Types de pièges : piège delta (petite boîte triangulaire en carton imperméabilisé qui contient une plaque de glu sur laquelle on dépose la capsule de phéromones sexuelles). Piège à cossus gâte-bois (différents matériels peuvent être utilisés, soit un modèle du commerce à entonnoir ou à ailette du type Mastrap L, soit un modèle préparé artisanalement avec un tube en PVC gris, de 12 cm de diamètre et 40 cm de long, enduit à l’intérieur de glu sur la­quelle on place­ la capsule de phéromone au milieu du tube, sans la toucher avec les doigts). Piège à entonnoir (seau et entonnoir), au-dessus duquel se trouve un couvercle en forme de parapluie muni d’un distributeur central de phéromones : les insectes volent autour du diffuseur jusqu’à épuisement, puis tombent dans le piège sans pouvoir en ressortir (cas du piège à pyrale du buis Buxatrap) ou fi­nissent par se noyer dans la solution d’eau savonneuse contenue au fond du seau. Piège à eau (bac circulaire rempli d’eau avec quelques gouttes de mouillant, surmonté d’un panier porte-phéromones fixé sur un support au centre du piège). Respecter une distance minimale d’une dizaine de mètres entre chaque piège dans le but d’éviter les problèmes d’interférence entre­ les phéromones (pour une même espèce, il y aurait alors non pas piégeage­, mais confusion, ce qui ne permettrait pas d’observer avec précision la dynamique de population). Pour bien distancer les pièges entre eux, suivre les recommandations des fournisseurs.

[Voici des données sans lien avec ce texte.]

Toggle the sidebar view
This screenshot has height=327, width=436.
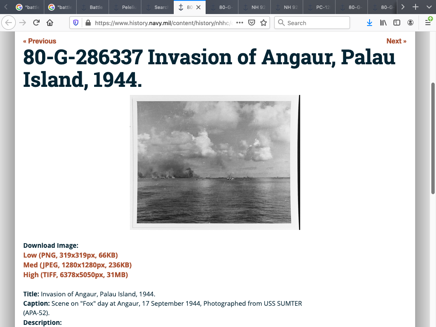[x=397, y=23]
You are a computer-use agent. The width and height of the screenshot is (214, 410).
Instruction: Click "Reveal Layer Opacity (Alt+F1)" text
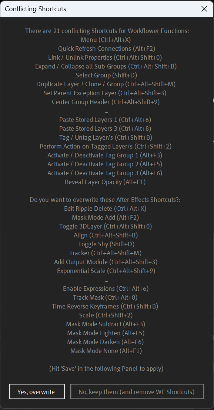(105, 182)

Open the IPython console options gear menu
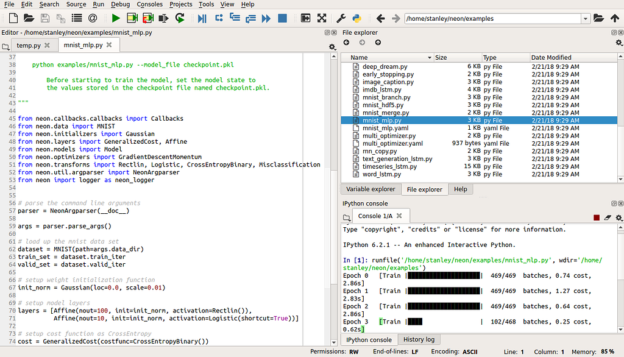click(619, 217)
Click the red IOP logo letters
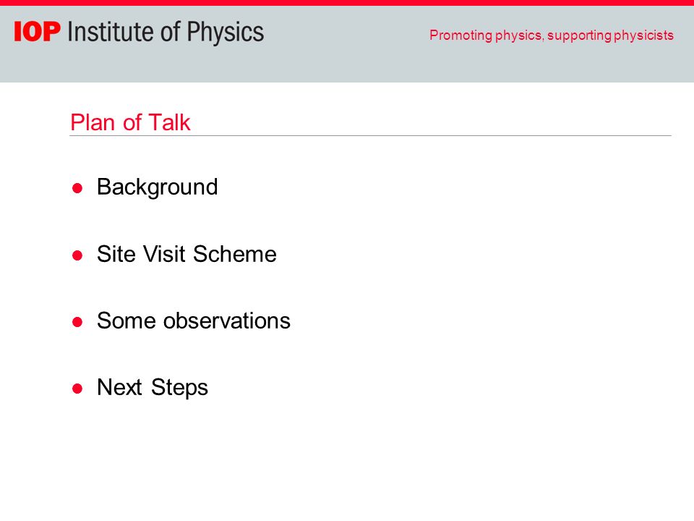The image size is (694, 521). pos(37,32)
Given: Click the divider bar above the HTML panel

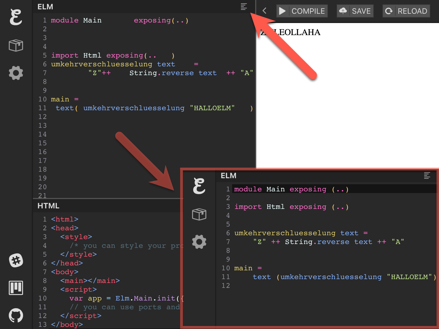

Utilisation et efficacité : chaque capsule de phéromone sexuelle est spécifique d’une espèce d’insecte et doit être utilisée dès l’ouverture du sachet. Certaines sont changées toutes les quatre semaines, tandis que d’autres plus persistantes (long life) couvrent l’ensemble des périodes de vol. La capsule doit être conservée au réfrigérateur ou au congélateur. Effectuer les relevés de captures chaque jour de façon optimale ou au moins trois fois par semaine. Ôter régulièrement les insectes capturés et les comptabiliser, sans jamais toucher la capsule avec les doigts, ce qui inhiberait son pouvoir attractif. Pour cela, utiliser une paire de pinces à épiler ou une fine baguette en bois. Noter chaque jour les captures, sinon trois fois par semaine au minimum, pour pouvoir observer la dynamique de population. La lecture des relevés indique le pic du vol, soit la pé­riode d’activité maximale et son importance, de même que le nombre total d’individus­ capturés. Toutefois, il n’y a généralement pas de correspondance entre­ le nombre de captures en piège et le niveau de population établi dans un lieu donné. Pour la processionnaire du pin, par exemple, l’équivalence entre la cap­ture dans les pièges et le niveau d’infestation réelle (quantité de papillons, puis de chenilles défoliatrices) est aléatoire. Le taux d’attaque d’un arbre ou d’un massif arboré se mesure par le recensement des nids communautaires au cours du dernier hiver. Ces endroits identiques d’une année à l’autre sont appelés « placettes d’observation ». Les constatations réalisées mettent en évidence le niveau d’infestation réel et la gradation de population de façon pluriannuelle. Celle-ci, chez la processionnaire du pin, culmine tous les cinq à six ans environ, pendant une durée de deux à trois ans.